Planters Wholesale Grocery v. Kincade, supra, reflects that appellee's car collided with appellant's truck, which was parked at night on the highway, without any *392 lights. The jury returned a verdict for appellee, but defendant argued that it was entitled to a peremptory instruction, because negligence of the plaintiff in the method of driving his approaching car was the proximate cause of the accident. Rejecting that contention, the court, quoting a Louisiana case, held that the general rule as to control of an automobile within the range of its lights "is not a hard and fast one". The particular facts and circumstances must be considered in each instance. The evidence was sufficient to support a jury finding that appellee was driving along the highway in a careful manner, and acted as a reasonably prudent driver would have acted in the emergency confronting him.

In Solomon v. Continental Baking Co., 172 Miss. 388, 160 So. 732 (1935), it was observed that the negligence of a defendant in parking his truck on the road at night without a signal light could become under some circumstances the sole, proximate cause of the collision. Buntyn v. Robinson, 233 Miss. 360, 102 So. 2d 126 (1958), involved a case where the plaintiff turned out on the highway going south without any rear signal lights on his car. Defendant coming over a hill did not see him in time to avoid running into the rear of his car. A peremptory instruction granted plaintiff on liability was reversed. It was said that whether defendant exercised reasonable control over his vehicle or he negligently failed in this regard was a question for the jury.

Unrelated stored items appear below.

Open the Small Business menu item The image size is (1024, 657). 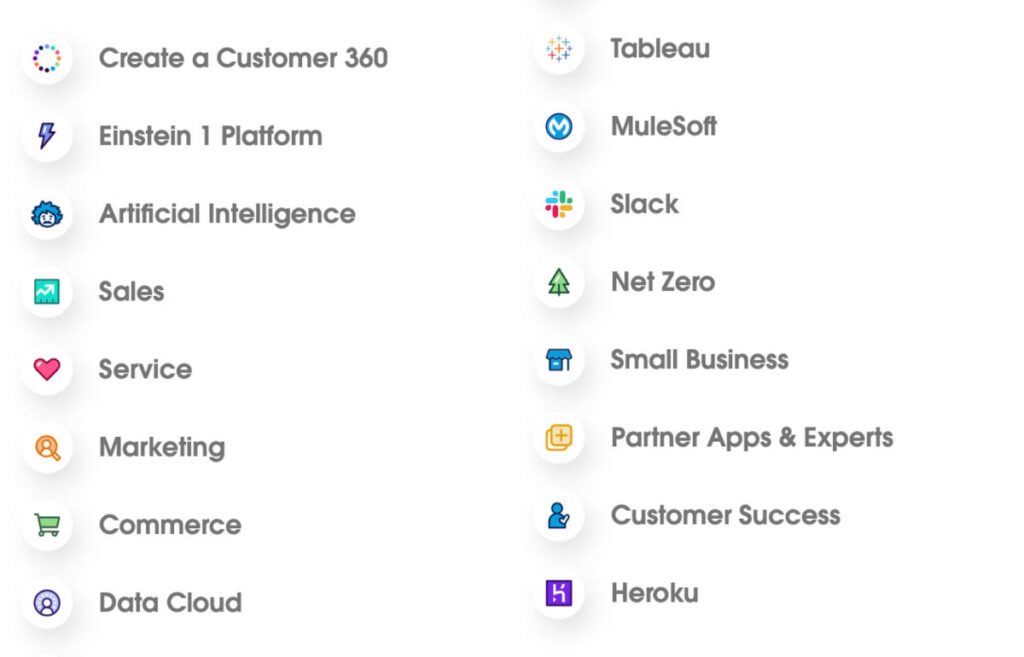(x=699, y=360)
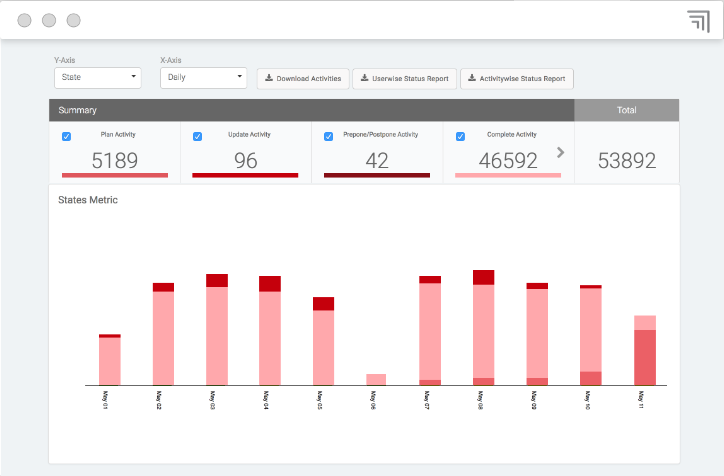Click the total count 53892
The image size is (724, 476).
[627, 160]
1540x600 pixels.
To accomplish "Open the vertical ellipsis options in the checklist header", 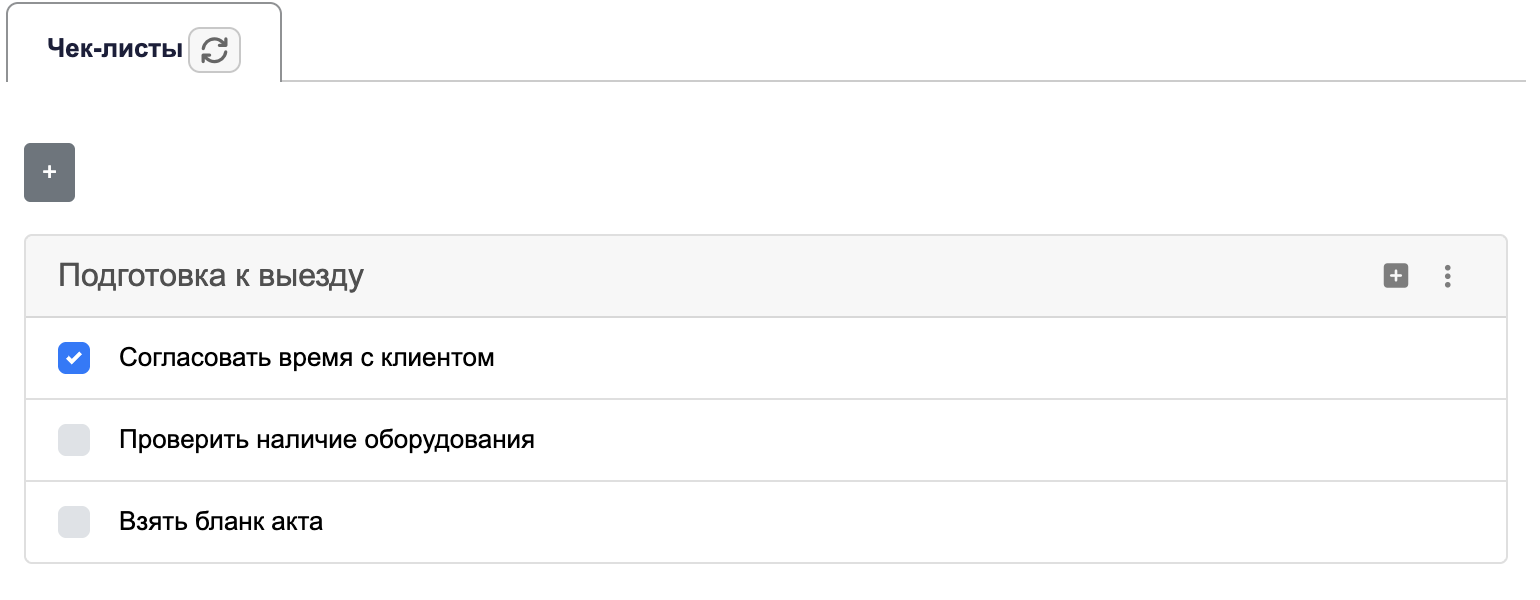I will click(1447, 276).
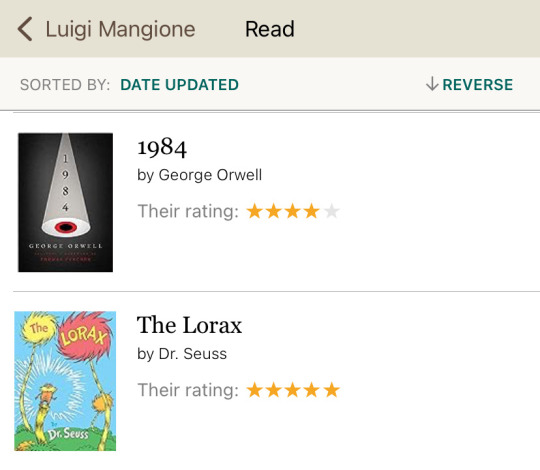
Task: Open the Date Updated sort dropdown
Action: 179,85
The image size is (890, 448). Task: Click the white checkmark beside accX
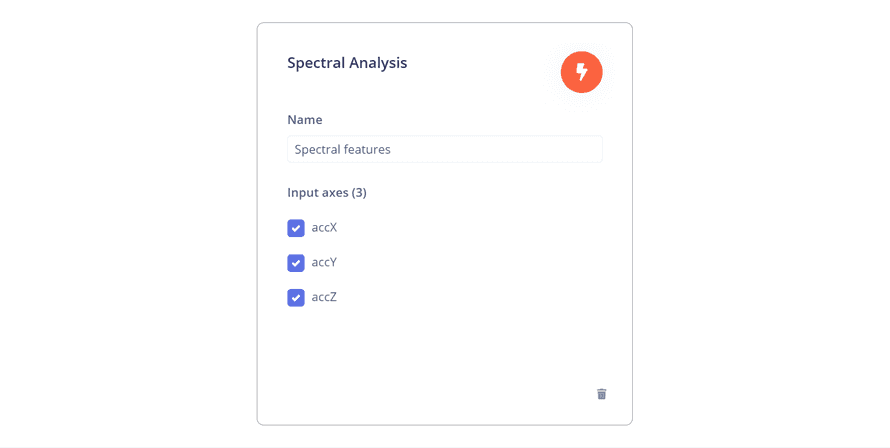point(296,228)
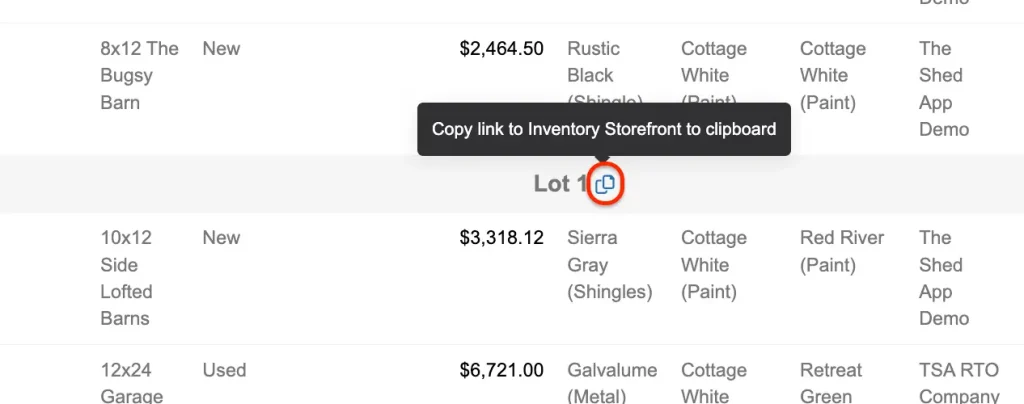Click The Shed App Demo in Side Lofted Barns row

pyautogui.click(x=943, y=278)
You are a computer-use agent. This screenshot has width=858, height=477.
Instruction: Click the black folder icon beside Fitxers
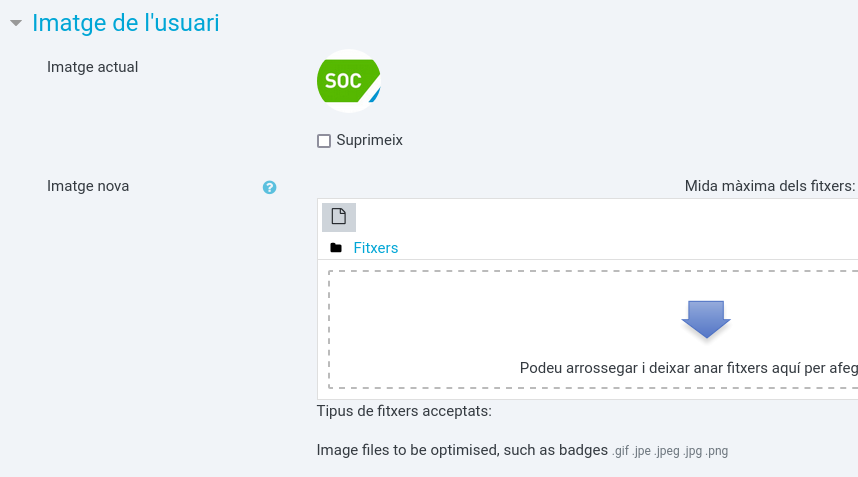336,248
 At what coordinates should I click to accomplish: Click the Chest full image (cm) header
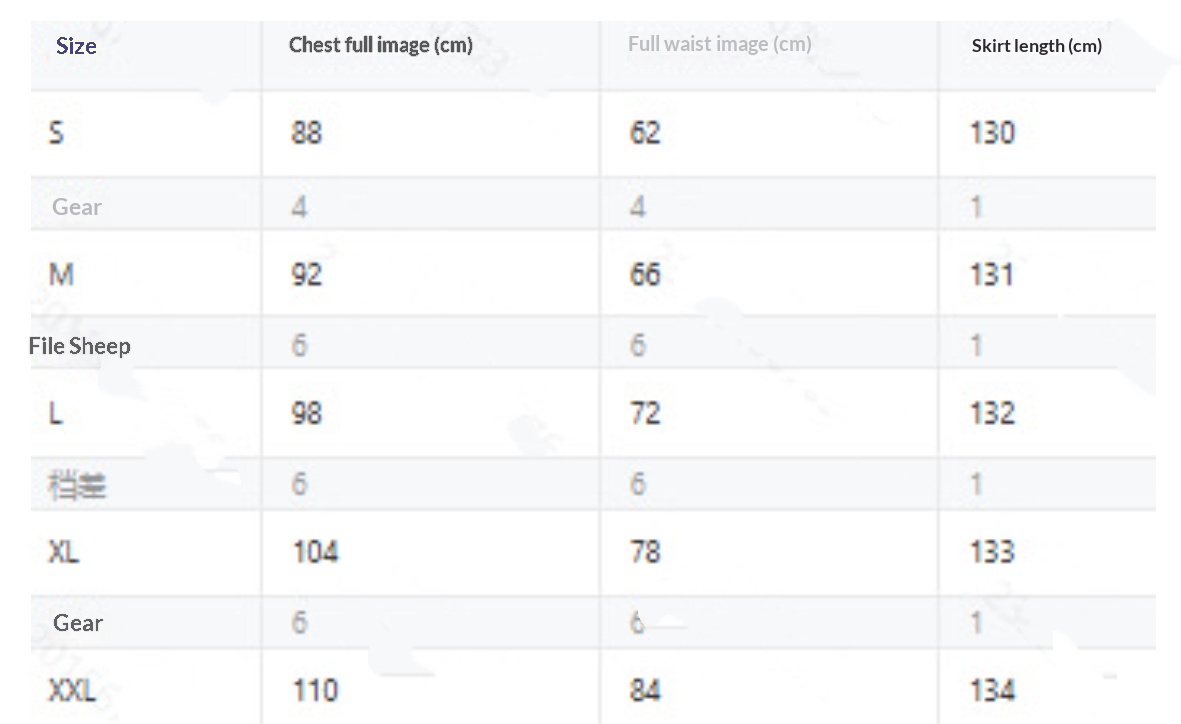(x=380, y=45)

These principles are applicable in the instant case. The court should have submitted the issues pertaining to liability as well as damages to the trier of fact. It was error to refuse the instruction requested by appellant to this effect: If the jury believed it was dark, and plaintiff did not have rear signal lights on the trailers, and that they were parked on the highway, and if the above acts were the sole, proximate cause of the plaintiff's injuries, then it should find for defendant. Whether Jester's conduct under the facts and circumstances *393 was negligent, and whether it was a proximate cause of plaintiff's injuries, involves consideration by the jury of many factors, including the speed of the vehicle, the precautions taken to avoid collision, the amount of warning available, and the color and height of the trailers, the extent of darkness and haze in the vicinity, and the duration of the glare from the oncoming car. See 22 A.L.R. 2d 343, et seq.; 1 Blashfield, ibid., Sec. 751. These and other circumstances are concerned with the question of whether appellant had reasonable control of his automobile under the circumstances. The distances involved in the testimony clearly were estimates.

Taken in isolation, some of Jester's statements indicated liability, but these were approximations and not those of positive fact. For example, Jester's statement at one point, that he was driving in a situation where he could not stop in the distance he could see, was later contradicted by him, when he said he was driving so as to stop within the distance of his headlights. This contradiction was one for the jury to resolve. F.W. Woolworth Company v. Freeman, 193 Miss. 838, 849, 11 So. 2d 447 (1943); Posey v. Weatherspoon, 227 Miss. 189, 85 So. 2d 909 (1956).

Reversed and remanded.

Hall, P.J., and Lee, Holmes and McElroy, JJ., concur.